Given an array of citations (each citation is a non-negative integer) of a researcher, write a function to compute the researcher's h-index.
According to the definition of h-index on Wikipedia: "A scientist has index h if h of his/her N papers have at least h citations each, and the other N − h papers have no more than h citations each."
For example, given
citations = [3, 0, 6, 1, 5]
, which means the researcher has 5
papers in total and each of them had received 3, 0, 6, 1, 5
citations respectively. Since the researcher has 3
papers with at least 3
citations each and the remaining two with no more than 3
citations each, his h-index is 3
.
Note: If there are several possible values for
h
, the maximum one is taken as the h-index.
Solution:
1. Sort the citations, check from highest to lowest and see if current citation is greater than visited papers, continue if the statement is true.
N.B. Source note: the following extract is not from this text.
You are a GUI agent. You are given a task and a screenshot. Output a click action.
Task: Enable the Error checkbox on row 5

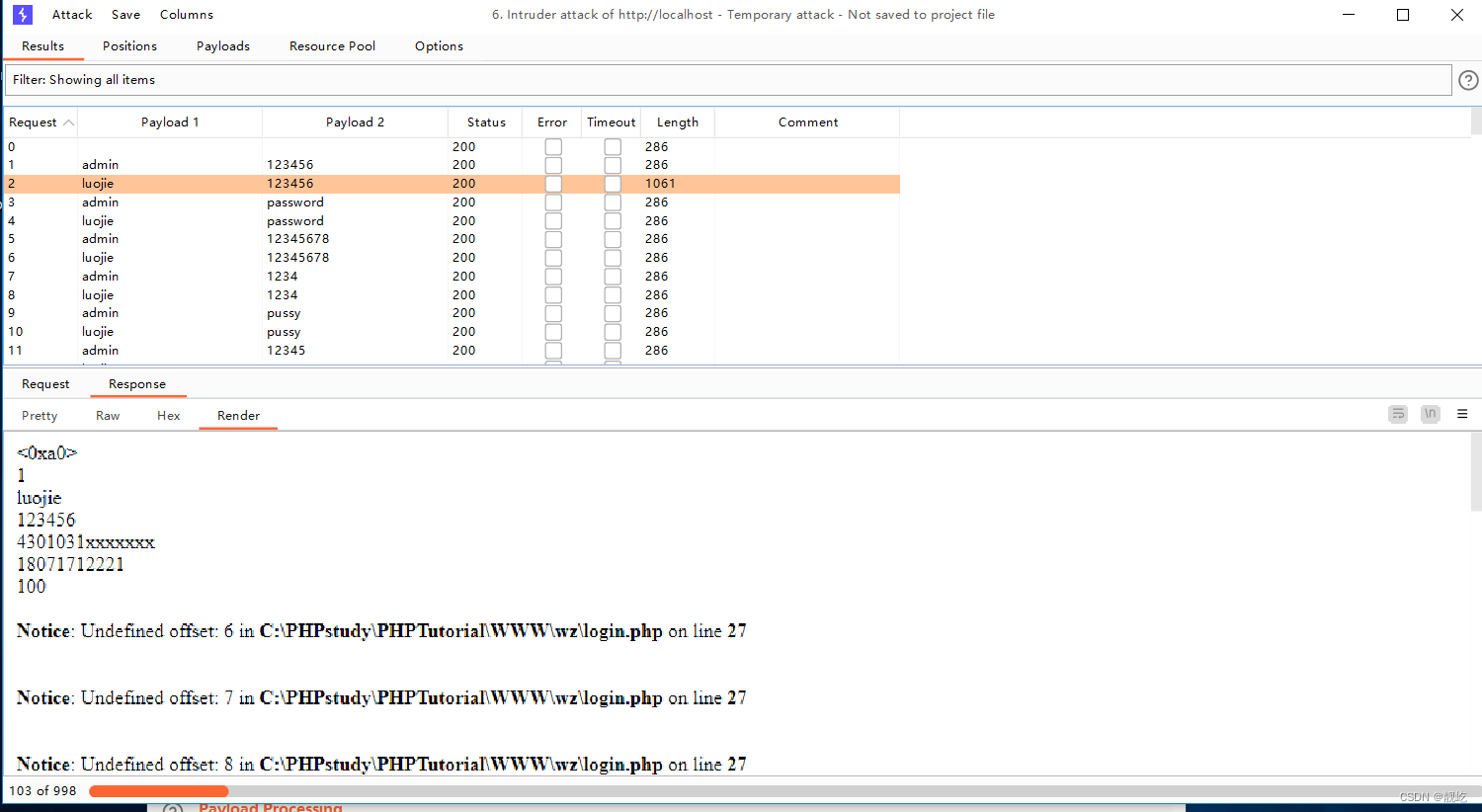tap(552, 238)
public int hIndex(int[] citations) {
Arrays.sort(citations);
int res=0;
for(int i=citations.length-1;i>=0;i--){
if(citations[i]<res+1) break;
else res++;
}
return res;
}
2. O(n) solution
DP.
For example, [3, 0,6,1,5], the total amount of paper is 5, so the maximum possible h-index is 5. We use an array h to keep track the count of papers that has the citations as the current index. For any paper that has citations greater than 5, we increment h[5].
So the h will look like this[1,1,0,1,0,2] , we have 2 paper that has citations>=5, 5 is not our h index, we have 2+0 papers that has citations >=4, 4 is not h index, we have 2+0+1=3 papers that has citations>=3, so 3 is our h-index.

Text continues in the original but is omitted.